[Dataset entries]
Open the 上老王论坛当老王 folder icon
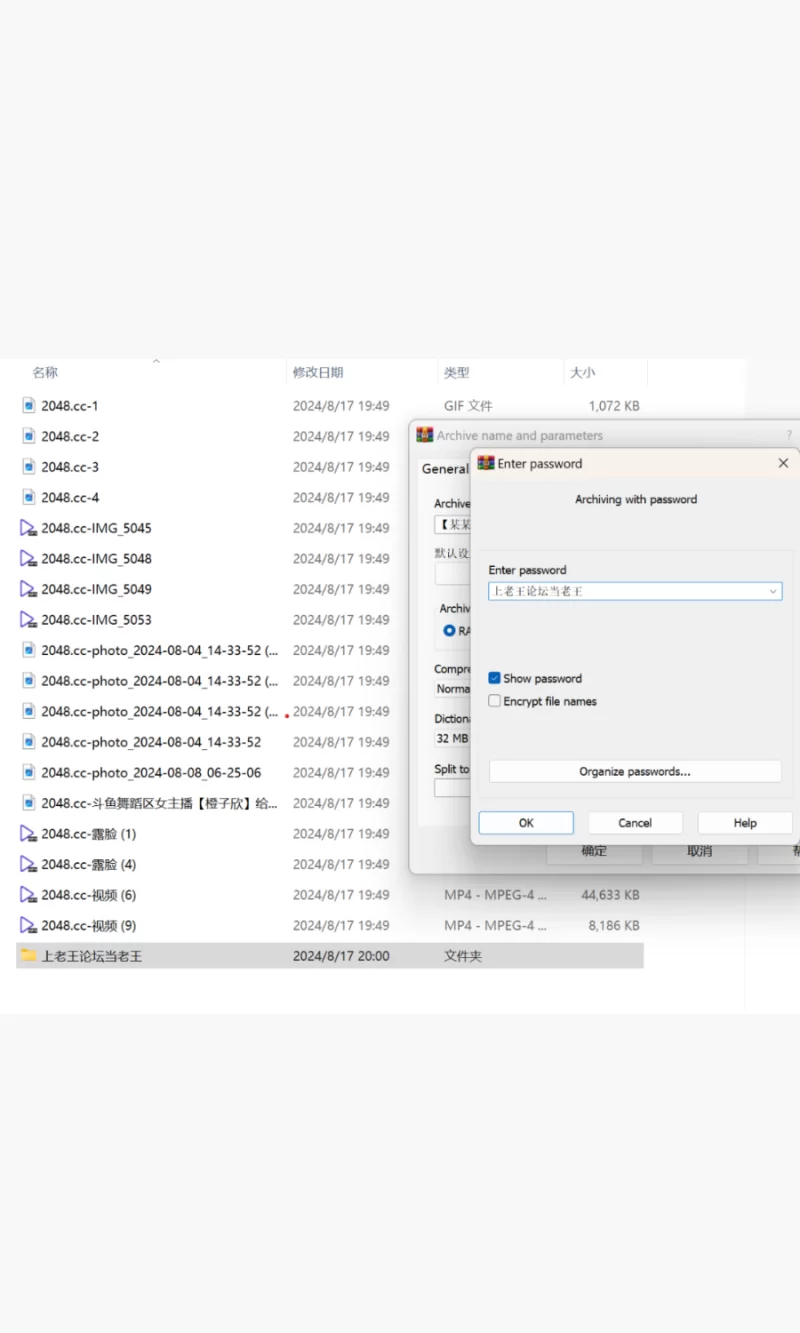This screenshot has height=1333, width=800. point(28,956)
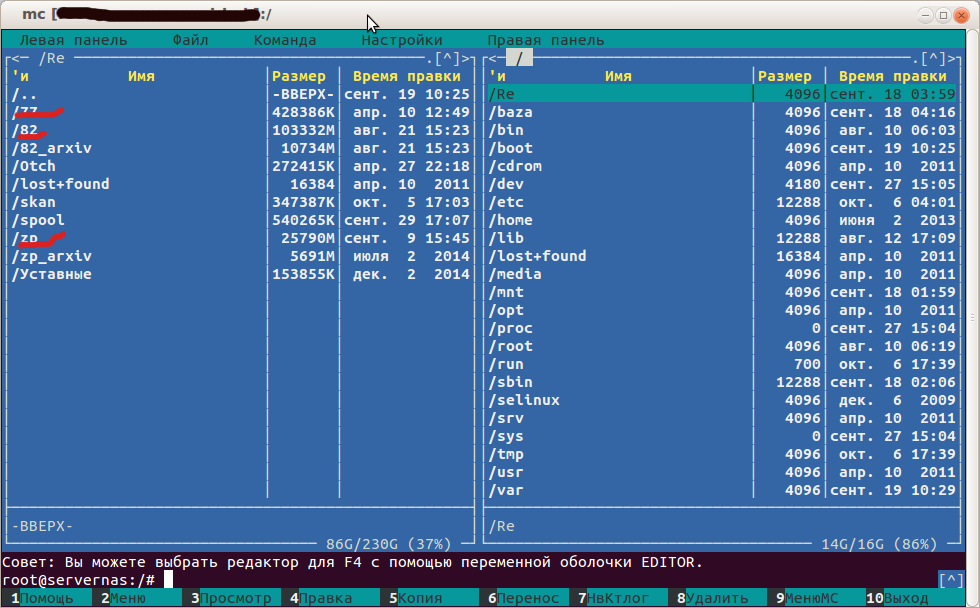Open the "Настройки" menu

tap(402, 40)
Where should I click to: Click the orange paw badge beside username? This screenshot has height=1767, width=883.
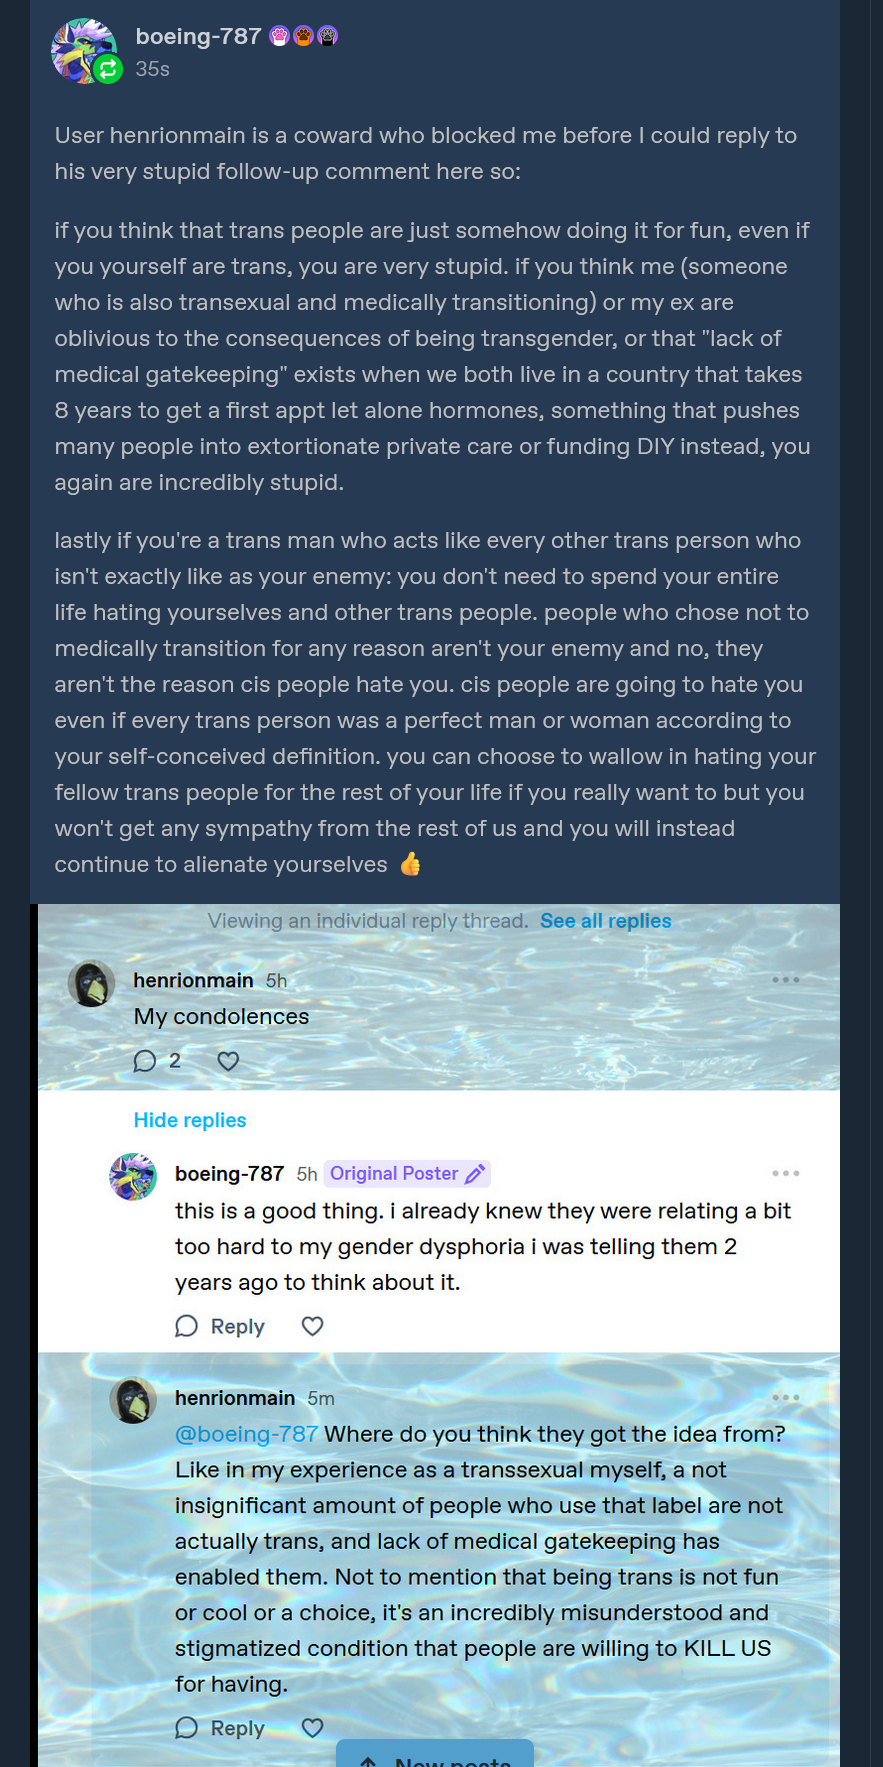(304, 37)
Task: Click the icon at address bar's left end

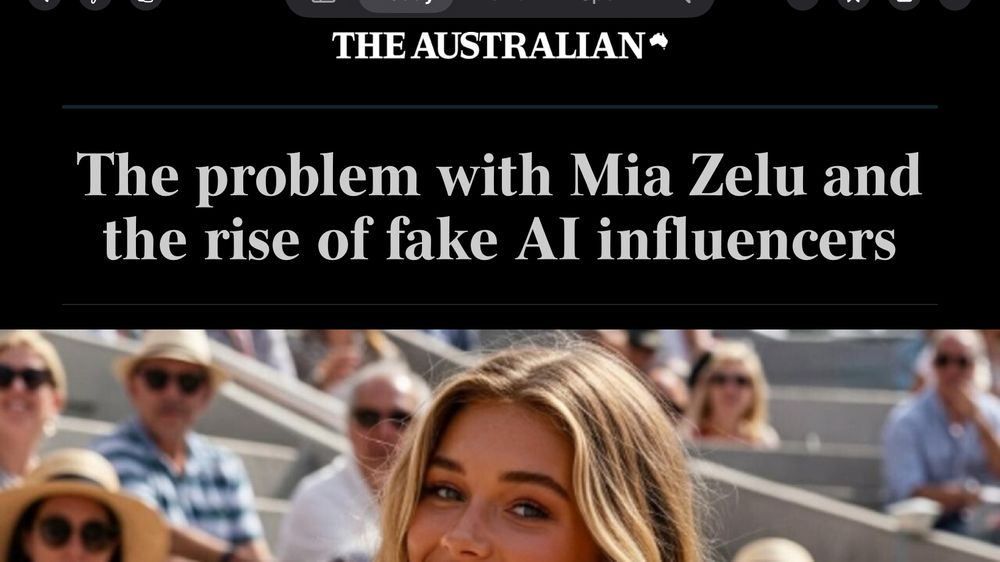Action: 323,2
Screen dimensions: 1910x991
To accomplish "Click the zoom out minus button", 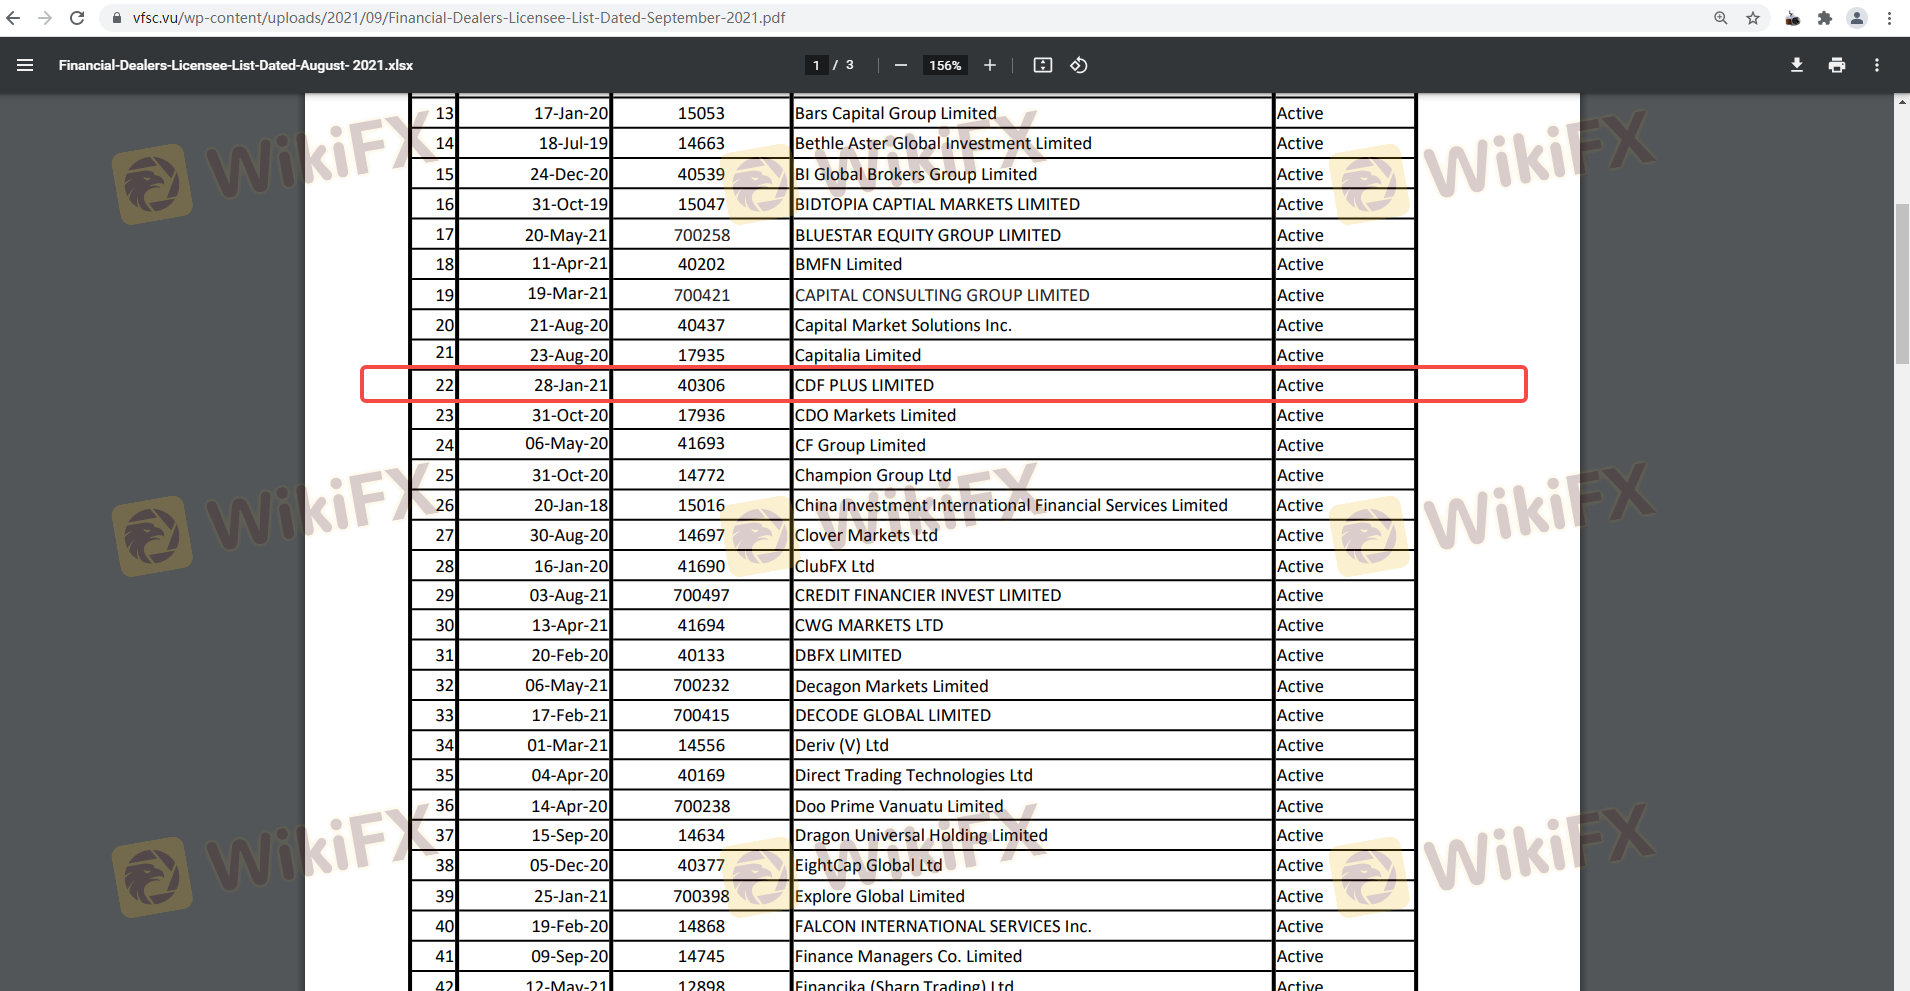I will click(x=900, y=65).
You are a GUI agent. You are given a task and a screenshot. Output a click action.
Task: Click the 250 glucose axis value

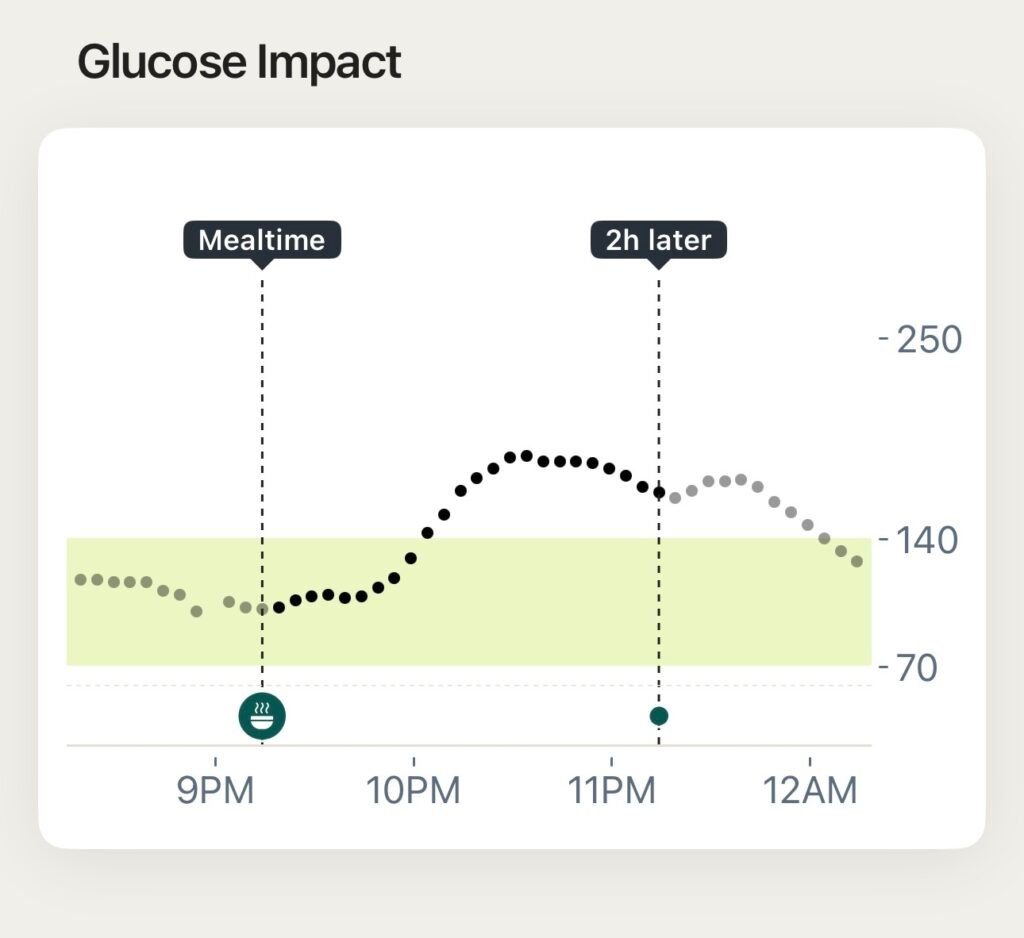pos(929,340)
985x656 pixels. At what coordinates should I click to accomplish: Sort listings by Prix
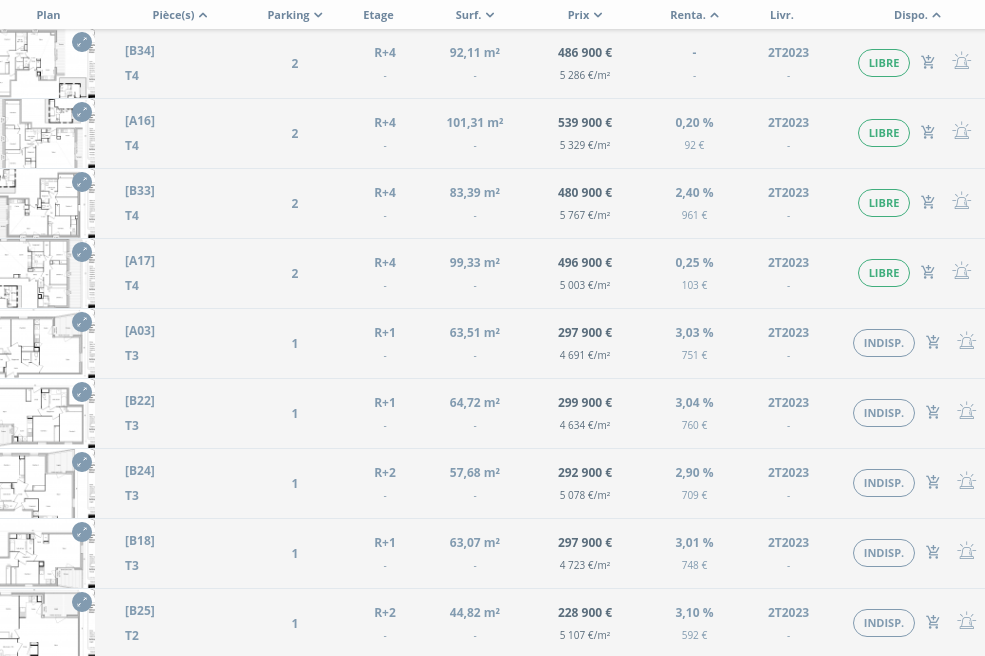tap(584, 15)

- How to complete this task
Please retype the lines from the one that contains "You are a GUI" through the final line of the data, both included, without any pictures.

- Result of the task
You are a GUI agent. You are given a task and a screenshot. Output a click action.
Task: Click the 250 glucose axis value

pos(929,340)
985x656 pixels. At what coordinates should I click to accomplish: Sort listings by Prix
tap(584, 15)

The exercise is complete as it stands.